Well done. The purpose of this exercise is to explore the effects of point of view. Readers will have different interpretations of the effectiveness of what’s expressed in the different points of view, but the essence you have so skillfully demonstrated here is that information, tone, and meaning are significantly, if not subtly, affected by point-of-view change.

In Emma’s POV:
In the line

One evening when Charles was listening to me, I began the same piece four times over, each time with much vexation, while he, not noticing any difference, cried–

the word “vexation” can be interpreted and questioned. When, in third person, Charles notes the vexation, there seems a real dramatic, ironic sense of her manipulation. However, when she uses the word, it doesn’t seem appropriate. Why is she noting the vexation? For effectiveness, she might have said “feigning vexation” or something like that, but probably would never have used it since it’s not something that might be thought of about one’s actions.

The line

“I did not fail to inform them

seems to take on a significance in Emma’s POV; it seems motivated and in line with Emma’s goal.

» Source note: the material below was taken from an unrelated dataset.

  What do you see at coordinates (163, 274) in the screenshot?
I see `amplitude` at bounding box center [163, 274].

From the narrator’s view, the veracity of tone is slightly different, and in Charles’s point of view there seems even a credibility issue as to how he might know this (although possible, it is not as likely). All again to note the impact of POV change at the foundation of fictional prose sentence and word usage.

The line

like the indefinable suicide of a part of myself.

changes in effect. From the narrator it imparts a certain impact. From Emma’s POV, it seems too intellectual to be a part of Emma’s ideation and therefore imparts credibility and author competency issues. From Charles’ POV, it takes on a certain tenderness and awareness that might change his character a little. No matter whether you agree with these interpretations, the important point is the changes POV makes in the effect of prose and in the interpretation of a word or phrase.

In the line

And thus it was she set about obtaining my permission to go to town once a week to see her lover. At the end of a month she was even considered to have made considerable progress.

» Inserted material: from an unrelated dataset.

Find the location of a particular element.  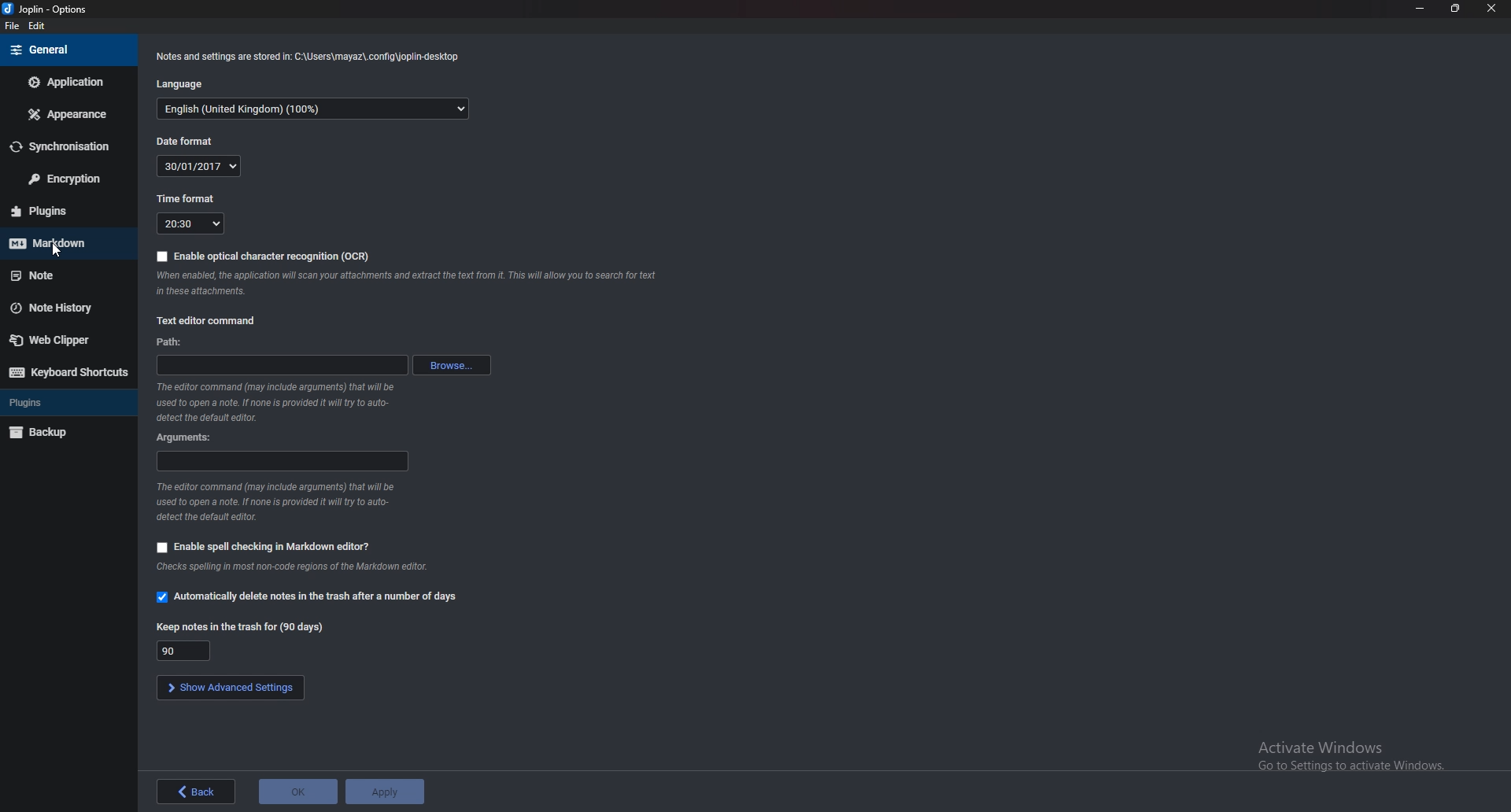

Mark down is located at coordinates (62, 243).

has a pleasing irony for most readers, but the nature and the impact change when POV changes. In the narrator’s POV, is may raise a smile in the reader. In Emma’s point of view, the quality of the dramatic irony seems changed, and whether Emma would say this with ironic intent is doubtful, which evokes questioning the presence of the author (which would bring up another analysis of author intrusion and whether it is appropriate). Depending on Charles’s awareness, the irony can take on significant dramatic impact for the reader.

In the line

But when she passed by it (when I was there)

demonstrates how the first-person POV prevents a broad view of the world and limits the worldview to only the I-character and generates considerable problems with distance from the action (must be within the purview of the senses) and credibility (how accurately is this character transmitting information? is it reliable?) and if not accurate, is the author inappropriately manipulating information through the character to force reader responses? Such irritations will accumulate over time and often cause the reader to abandon the story.

Excellent work, and I hope time well spent.